Todo ello lleva a una tercera consideración, que tiene que ver con la pregunta que muchos medios —dentro y fuera de Cataluña— se están haciendo en estos días, y que atañe a si las elecciones del pasado domingo han acabado con el procés o no. Una parte de la respuesta a esta pregunta es harto evidente: a pesar de las retóricas inflamadas, en esta campaña a duras penas se habló de referéndum, y aún menos de independencia.

La otra parte de la respuesta es un poco más compleja y tiene que ver quizás con la misma pregunta, o en otras palabras con lo que fue, ha sido y es hoy el procés. Porque en diferentes fases y para diferentes sectores fue, ha sido, y es muchas cosas: una manifestación de malestar delante de la herida provocada por la sentencia del Constitucional de 2010, una movilización de clases medias espantadas delante de la crisis económica que se conjugó apelando a la identidad nacional, un órdago institucional acompañado por una parte muy significativa de la opinión pública catalana, una forma de subrayar las carencias del estado actual de las cosas, un estremecimiento del sistema político catalán.

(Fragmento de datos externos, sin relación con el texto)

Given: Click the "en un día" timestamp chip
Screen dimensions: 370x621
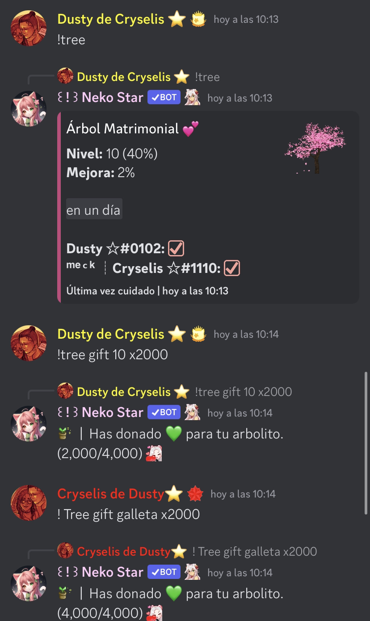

Para unos un sueño, para otros una pesadilla y para otros más, una manera exitosa de poner un debate identitario en el medio para entorpecer una dinámica de cambio empezada a partir del 15-M.

Pero seguramente también fue, ha sido, y es, una batalla por la hegemonía de un espacio político y electoral que ha pretendido definir lo que se entiende por proyecto nacional en Cataluña. Con los datos que tenemos hoy, se puede decir que el espacio se ha encogido. Y, por otra parte, dentro de ese espacio, la hegemonía interna en la definición del proyecto parece haber vuelto a manos de quienes consiguieron significarlo hace cuarenta años.